Saved entries
╔══
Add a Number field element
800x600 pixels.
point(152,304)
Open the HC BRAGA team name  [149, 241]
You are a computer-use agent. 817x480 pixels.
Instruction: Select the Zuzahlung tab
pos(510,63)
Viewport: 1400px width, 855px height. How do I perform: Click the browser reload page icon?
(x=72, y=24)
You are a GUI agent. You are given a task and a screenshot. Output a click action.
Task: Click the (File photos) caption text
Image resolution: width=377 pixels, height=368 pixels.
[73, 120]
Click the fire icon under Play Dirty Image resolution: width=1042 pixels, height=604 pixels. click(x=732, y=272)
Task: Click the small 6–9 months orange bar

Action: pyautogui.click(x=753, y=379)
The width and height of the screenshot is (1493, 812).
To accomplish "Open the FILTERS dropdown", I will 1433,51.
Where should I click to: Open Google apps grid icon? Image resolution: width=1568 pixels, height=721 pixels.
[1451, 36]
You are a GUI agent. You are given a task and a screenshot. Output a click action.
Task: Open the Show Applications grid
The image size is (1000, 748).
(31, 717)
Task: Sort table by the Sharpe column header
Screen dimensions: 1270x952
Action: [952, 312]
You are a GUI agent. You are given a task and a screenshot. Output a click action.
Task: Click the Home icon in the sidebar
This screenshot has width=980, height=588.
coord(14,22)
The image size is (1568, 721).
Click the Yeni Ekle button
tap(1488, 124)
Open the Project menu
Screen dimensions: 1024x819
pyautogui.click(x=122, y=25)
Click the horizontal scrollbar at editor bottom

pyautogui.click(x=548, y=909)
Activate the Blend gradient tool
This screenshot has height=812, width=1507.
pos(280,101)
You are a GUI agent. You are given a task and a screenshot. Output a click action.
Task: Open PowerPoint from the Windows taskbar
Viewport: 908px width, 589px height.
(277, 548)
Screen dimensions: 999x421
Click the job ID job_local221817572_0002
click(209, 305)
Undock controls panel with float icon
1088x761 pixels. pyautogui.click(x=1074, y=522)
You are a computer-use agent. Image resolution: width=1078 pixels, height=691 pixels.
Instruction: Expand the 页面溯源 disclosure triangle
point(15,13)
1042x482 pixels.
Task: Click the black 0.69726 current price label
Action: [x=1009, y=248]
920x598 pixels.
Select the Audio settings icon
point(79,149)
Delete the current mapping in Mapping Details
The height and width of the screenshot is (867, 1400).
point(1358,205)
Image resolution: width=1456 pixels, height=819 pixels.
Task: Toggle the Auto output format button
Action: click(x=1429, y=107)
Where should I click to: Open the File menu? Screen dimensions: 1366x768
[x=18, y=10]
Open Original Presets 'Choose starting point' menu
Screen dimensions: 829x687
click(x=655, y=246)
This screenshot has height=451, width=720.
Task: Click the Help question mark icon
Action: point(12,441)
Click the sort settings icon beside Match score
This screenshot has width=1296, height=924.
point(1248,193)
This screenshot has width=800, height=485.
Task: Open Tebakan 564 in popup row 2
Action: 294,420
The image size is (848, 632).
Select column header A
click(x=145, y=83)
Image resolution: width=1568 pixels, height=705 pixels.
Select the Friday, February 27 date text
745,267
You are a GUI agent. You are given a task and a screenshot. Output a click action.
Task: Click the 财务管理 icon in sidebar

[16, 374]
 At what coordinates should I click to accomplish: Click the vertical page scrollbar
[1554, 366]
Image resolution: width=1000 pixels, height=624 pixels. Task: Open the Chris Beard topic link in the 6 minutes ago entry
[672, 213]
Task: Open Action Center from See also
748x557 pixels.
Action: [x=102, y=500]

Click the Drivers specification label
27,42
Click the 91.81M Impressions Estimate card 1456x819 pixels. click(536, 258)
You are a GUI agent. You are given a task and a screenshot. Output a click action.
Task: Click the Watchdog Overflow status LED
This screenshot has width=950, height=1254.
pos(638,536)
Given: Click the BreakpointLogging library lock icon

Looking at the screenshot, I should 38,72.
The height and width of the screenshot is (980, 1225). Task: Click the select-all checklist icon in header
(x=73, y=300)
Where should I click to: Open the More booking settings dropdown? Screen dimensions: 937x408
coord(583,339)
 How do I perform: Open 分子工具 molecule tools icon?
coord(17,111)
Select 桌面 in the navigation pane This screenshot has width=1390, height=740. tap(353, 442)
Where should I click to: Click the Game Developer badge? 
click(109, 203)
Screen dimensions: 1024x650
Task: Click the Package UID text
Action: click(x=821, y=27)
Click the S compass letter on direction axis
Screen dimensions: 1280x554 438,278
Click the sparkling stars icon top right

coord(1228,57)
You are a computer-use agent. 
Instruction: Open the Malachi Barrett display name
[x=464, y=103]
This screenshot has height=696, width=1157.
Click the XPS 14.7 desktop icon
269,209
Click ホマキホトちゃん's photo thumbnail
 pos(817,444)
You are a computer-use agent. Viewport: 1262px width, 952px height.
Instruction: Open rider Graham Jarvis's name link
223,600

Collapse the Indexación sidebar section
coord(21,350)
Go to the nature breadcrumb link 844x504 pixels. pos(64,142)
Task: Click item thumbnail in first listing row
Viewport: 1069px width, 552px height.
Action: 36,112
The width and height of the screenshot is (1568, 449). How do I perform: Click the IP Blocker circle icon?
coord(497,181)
╚══
Every line of data must be returned unchanged.

■ **EXERCISE SOLUTION**:
Add a Number field element
800x600 pixels.
point(152,304)
Open the HC BRAGA team name  [149, 241]
You are a computer-use agent. 817x480 pixels.
Instruction: Select the Zuzahlung tab
pos(510,63)
Viewport: 1400px width, 855px height. How do I perform: Click the browser reload page icon?
(x=72, y=24)
You are a GUI agent. You are given a task and a screenshot. Output a click action.
Task: Click the (File photos) caption text
Image resolution: width=377 pixels, height=368 pixels.
[73, 120]
Click the fire icon under Play Dirty Image resolution: width=1042 pixels, height=604 pixels. click(x=732, y=272)
Task: Click the small 6–9 months orange bar

Action: pyautogui.click(x=753, y=379)
The width and height of the screenshot is (1493, 812).
To accomplish "Open the FILTERS dropdown", I will 1433,51.
Where should I click to: Open Google apps grid icon? Image resolution: width=1568 pixels, height=721 pixels.
[1451, 36]
You are a GUI agent. You are given a task and a screenshot. Output a click action.
Task: Open the Show Applications grid
The image size is (1000, 748).
(31, 717)
Task: Sort table by the Sharpe column header
Screen dimensions: 1270x952
Action: [952, 312]
You are a GUI agent. You are given a task and a screenshot. Output a click action.
Task: Click the Home icon in the sidebar
This screenshot has width=980, height=588.
coord(14,22)
The image size is (1568, 721).
Click the Yeni Ekle button
tap(1488, 124)
Open the Project menu
Screen dimensions: 1024x819
pyautogui.click(x=122, y=25)
Click the horizontal scrollbar at editor bottom

pyautogui.click(x=548, y=909)
Activate the Blend gradient tool
This screenshot has height=812, width=1507.
pos(280,101)
You are a GUI agent. You are given a task and a screenshot. Output a click action.
Task: Open PowerPoint from the Windows taskbar
Viewport: 908px width, 589px height.
(277, 548)
Screen dimensions: 999x421
Click the job ID job_local221817572_0002
click(209, 305)
Undock controls panel with float icon
1088x761 pixels. pyautogui.click(x=1074, y=522)
You are a computer-use agent. Image resolution: width=1078 pixels, height=691 pixels.
Instruction: Expand the 页面溯源 disclosure triangle
point(15,13)
1042x482 pixels.
Task: Click the black 0.69726 current price label
Action: [x=1009, y=248]
920x598 pixels.
Select the Audio settings icon
point(79,149)
Delete the current mapping in Mapping Details
The height and width of the screenshot is (867, 1400).
point(1358,205)
Image resolution: width=1456 pixels, height=819 pixels.
Task: Toggle the Auto output format button
Action: click(x=1429, y=107)
Where should I click to: Open the File menu? Screen dimensions: 1366x768
[x=18, y=10]
Open Original Presets 'Choose starting point' menu
Screen dimensions: 829x687
click(x=655, y=246)
This screenshot has height=451, width=720.
Task: Click the Help question mark icon
Action: point(12,441)
Click the sort settings icon beside Match score
This screenshot has width=1296, height=924.
point(1248,193)
This screenshot has width=800, height=485.
Task: Open Tebakan 564 in popup row 2
Action: 294,420
The image size is (848, 632).
Select column header A
click(x=145, y=83)
Image resolution: width=1568 pixels, height=705 pixels.
Select the Friday, February 27 date text
745,267
You are a GUI agent. You are given a task and a screenshot. Output a click action.
Task: Click the 财务管理 icon in sidebar

[16, 374]
 At what coordinates should I click to accomplish: Click the vertical page scrollbar
[1554, 366]
Image resolution: width=1000 pixels, height=624 pixels. Task: Open the Chris Beard topic link in the 6 minutes ago entry
[672, 213]
Task: Open Action Center from See also
748x557 pixels.
Action: [x=102, y=500]

Click the Drivers specification label
27,42
Click the 91.81M Impressions Estimate card 1456x819 pixels. click(536, 258)
You are a GUI agent. You are given a task and a screenshot. Output a click action.
Task: Click the Watchdog Overflow status LED
This screenshot has width=950, height=1254.
pos(638,536)
Given: Click the BreakpointLogging library lock icon

Looking at the screenshot, I should 38,72.
The height and width of the screenshot is (980, 1225). Task: Click the select-all checklist icon in header
(x=73, y=300)
Where should I click to: Open the More booking settings dropdown? Screen dimensions: 937x408
coord(583,339)
 How do I perform: Open 分子工具 molecule tools icon?
coord(17,111)
Select 桌面 in the navigation pane This screenshot has width=1390, height=740. tap(353, 442)
Where should I click to: Click the Game Developer badge? 
click(109, 203)
Screen dimensions: 1024x650
Task: Click the Package UID text
Action: click(x=821, y=27)
Click the S compass letter on direction axis
Screen dimensions: 1280x554 438,278
Click the sparkling stars icon top right

coord(1228,57)
You are a computer-use agent. 
Instruction: Open the Malachi Barrett display name
[x=464, y=103]
This screenshot has height=696, width=1157.
Click the XPS 14.7 desktop icon
269,209
Click ホマキホトちゃん's photo thumbnail
 pos(817,444)
You are a computer-use agent. Viewport: 1262px width, 952px height.
Instruction: Open rider Graham Jarvis's name link
223,600

Collapse the Indexación sidebar section
coord(21,350)
Go to the nature breadcrumb link 844x504 pixels. pos(64,142)
Task: Click item thumbnail in first listing row
Viewport: 1069px width, 552px height.
Action: 36,112
The width and height of the screenshot is (1568, 449). How do I perform: Click the IP Blocker circle icon?
coord(497,181)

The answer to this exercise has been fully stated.